Skip to content

Calculate source match rates

Input

To calculate source match rates, users should provide a VCF file containing genotypes from the reference, target, and source populations (e.g. test.match.rate.data.vcf). Users also need to provide three files containing names of individuals from the reference, target and source populations (e.g. ref.ind.list, tgt.ind.list and nean.ind.list) for analysis. The file (e.g. test.match.rate.score.exp.results) containing S* scores from sstar score is also required.

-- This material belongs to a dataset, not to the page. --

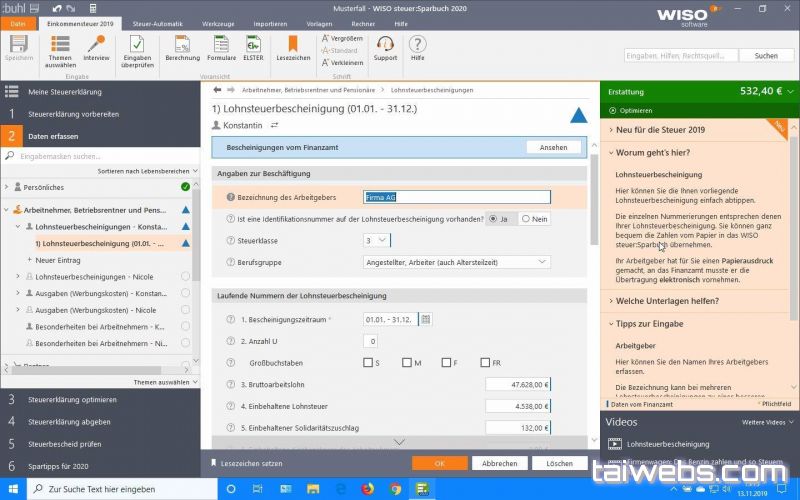800x500 pixels.
Task: Open the Formulare icon
Action: (x=221, y=44)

Users can calculate source match rates with the following command:

sstar matchrate --vcf test.match.rate.data.vcf --ref ref.ind.list --tgt tgt.ind.list --src nean.ind.list --score test.match.rate.score.exp.results --output test.match.rate.results

The expected result above can be found in test.match.rate.exp.results.

Output

An example for the output is below:

chrom start end sample hap_index match_rate src_sample
21 9400000 9450000 NA06986 NA 0.0454545 Nean

The meanings of the first five columns are the same as those in the output from sstar score. The meanings of the remaining columns:

  • The match_rate column is the source match rate on the current region.
  • The src_sample column is the name of the individual from the source population used for calculating the source match rate.

Settings

By default, sstar assumes the reference allele is the ancestral allele and the alternative allele is the derived allele. Users can use the argument --anc-allele with a BED format file (e.g. test.anc.allele.bed) to define the ancestral allele for each variant. If --anc-allele is used, variants without ancestral allele information will be removed.

Users can provide a BED file (e.g. test.mapped.region.bed) defining non-overlapping mapped regions with --mapped-region. If --mapped-region is not provided, the full window is treated as mapped.

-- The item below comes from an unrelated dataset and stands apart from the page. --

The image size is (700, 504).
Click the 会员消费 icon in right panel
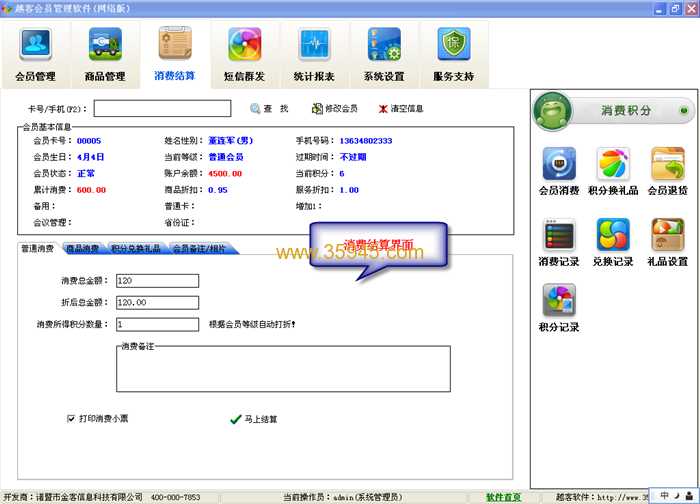(558, 171)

By default, sstar matchrate reports one row per target sample and preserves the hap_index value from the score file, which is usually NA for score files generated without --phased. In this default mode, the current implementation calculates the two haplotype-level match rates over the candidate window and reports their average as one individual-level match rate. Therefore, for a diploid individual, a source-matching segment carried by only one haplotype can produce an individual-level match rate of approximately 0.5 when the other haplotype does not match. Users can use --phased to output source match rates for phased haplotypes. When --phased is used, the command outputs one row per target haplotype and sets hap_index to 1 or 2 for diploid data.

Users can use --thread to specify the number of CPUs used for multiprocessing.